*STUDY MATERIAL*
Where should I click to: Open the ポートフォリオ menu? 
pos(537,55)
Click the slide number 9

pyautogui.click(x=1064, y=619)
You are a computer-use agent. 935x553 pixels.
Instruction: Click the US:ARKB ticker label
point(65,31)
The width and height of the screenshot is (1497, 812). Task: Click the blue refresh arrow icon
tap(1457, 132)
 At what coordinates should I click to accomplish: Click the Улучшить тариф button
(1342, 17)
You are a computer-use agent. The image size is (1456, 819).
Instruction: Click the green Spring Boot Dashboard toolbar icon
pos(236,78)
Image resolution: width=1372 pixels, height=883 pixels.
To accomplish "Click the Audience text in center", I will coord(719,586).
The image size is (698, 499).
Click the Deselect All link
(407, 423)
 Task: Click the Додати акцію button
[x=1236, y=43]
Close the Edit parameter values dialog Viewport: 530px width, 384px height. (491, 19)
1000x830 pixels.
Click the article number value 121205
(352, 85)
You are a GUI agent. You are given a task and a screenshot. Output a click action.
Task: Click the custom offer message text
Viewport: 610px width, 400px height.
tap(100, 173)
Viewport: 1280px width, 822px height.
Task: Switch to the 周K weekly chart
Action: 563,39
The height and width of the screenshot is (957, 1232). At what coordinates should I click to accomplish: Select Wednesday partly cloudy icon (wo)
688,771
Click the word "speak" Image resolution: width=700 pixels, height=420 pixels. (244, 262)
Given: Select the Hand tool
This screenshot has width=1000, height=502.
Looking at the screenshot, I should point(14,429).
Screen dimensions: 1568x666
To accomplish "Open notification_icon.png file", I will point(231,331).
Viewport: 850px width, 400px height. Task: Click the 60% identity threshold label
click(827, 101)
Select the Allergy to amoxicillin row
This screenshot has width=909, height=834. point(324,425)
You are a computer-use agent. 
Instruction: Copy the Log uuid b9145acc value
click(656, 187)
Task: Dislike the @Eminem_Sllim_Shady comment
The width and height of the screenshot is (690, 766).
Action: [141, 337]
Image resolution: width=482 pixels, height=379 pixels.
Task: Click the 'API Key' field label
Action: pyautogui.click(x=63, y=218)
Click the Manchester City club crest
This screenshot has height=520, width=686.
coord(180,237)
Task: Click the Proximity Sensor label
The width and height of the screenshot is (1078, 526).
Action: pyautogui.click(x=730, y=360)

*WHAT IS NEEDED*
Starting at the line above that contains "The image size is (698, 499).", write out each line exactly until the line that contains "Task: Click the custom offer message text" has been written, and stop there.

*RESPONSE TO THIS TASK*
The image size is (698, 499).
Click the Deselect All link
(407, 423)
 Task: Click the Додати акцію button
[x=1236, y=43]
Close the Edit parameter values dialog Viewport: 530px width, 384px height. (491, 19)
1000x830 pixels.
Click the article number value 121205
(352, 85)
You are a GUI agent. You are given a task and a screenshot. Output a click action.
Task: Click the custom offer message text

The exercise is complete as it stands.